I picked up this book after seeing it being cited in the dissertation of one of our recently graduated PhD students, Stephen Dadugblor. (Stephen's dissertation is great, by the way.) To develop his argument, Stephen drew on this history of how the "world of experience" (here, the Lodagaa of Northern Ghana) encountered "the world on paper" (the writing regimes of colonialism) between 1890 and 1990.
Hawkins draws on a diverse array of literature to understand writing and especially colonial writing. This literature includes names familiar to writing studies, such as Olson and Goody.
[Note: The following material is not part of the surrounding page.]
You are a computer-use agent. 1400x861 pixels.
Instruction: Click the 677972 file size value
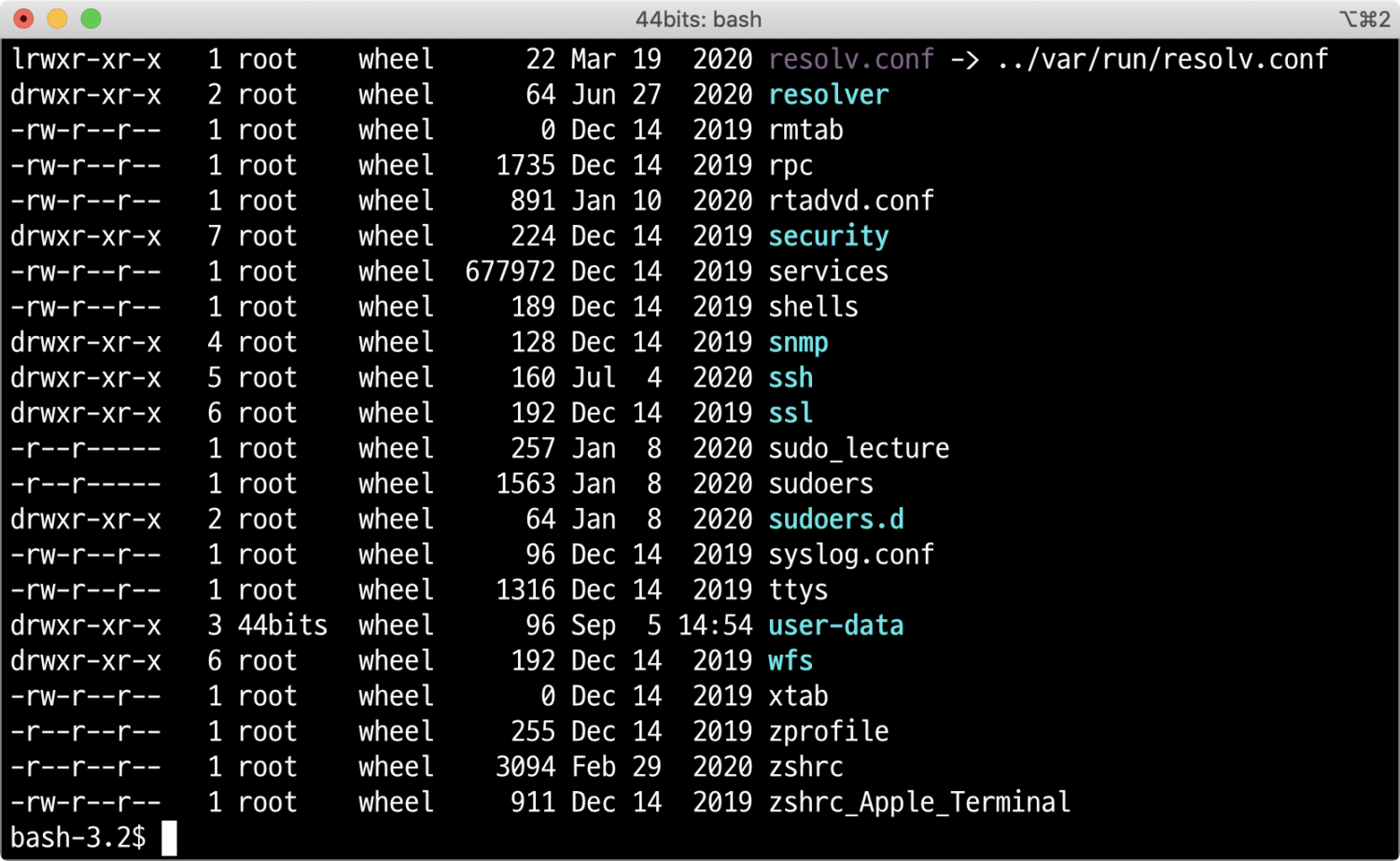tap(510, 272)
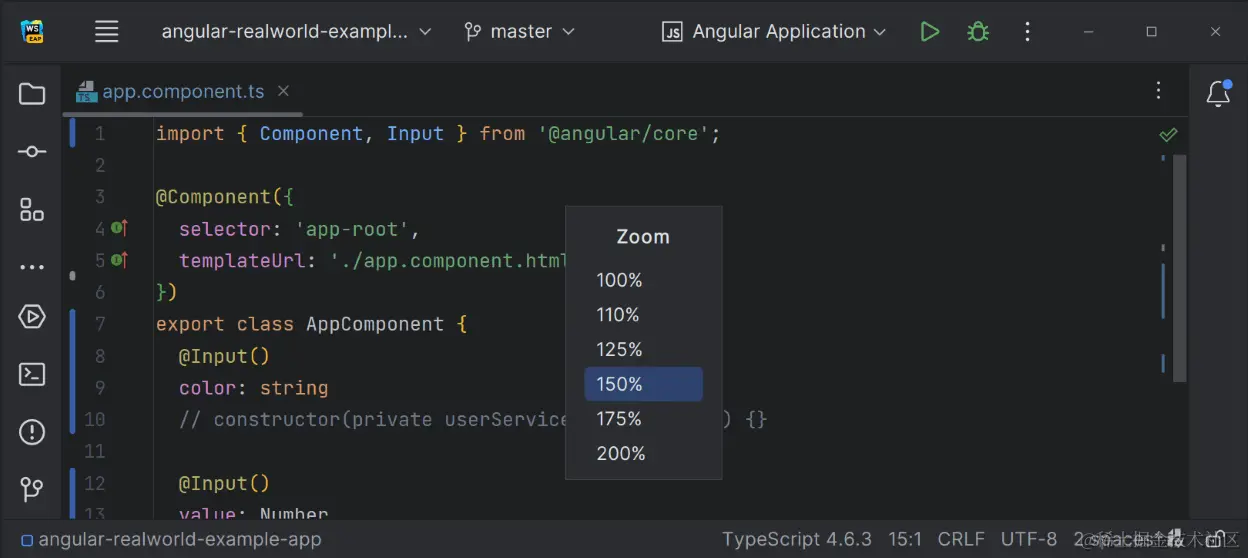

Hawkins notes that, like Christianity and Islam, colonialism is a religion of the book (p.14), and to deal with the court systems, the LoDagaa (who did not possess laws) had to adopt foreign concepts from literate categories of social representation (p.31).
For instance, the late 19th century colonialist regime had certain assumptions about people, including that they formed distinct tribes with powerful chiefs, and thus the regime attempted to install and maintain friendly chieftainships. These late 19th-early 20th century chiefs had a "near-monopoly of knowledge of writing" (p.122) that "allowed them to solidify their positions as intermediaries between the world on paper and those of farmers and migrant laborers" (p.123). Only in 1917 was a school established, and it was only for developing a governing class of chiefs (p.123). The role of chiefs was solidified by the postcolonial period (p.129).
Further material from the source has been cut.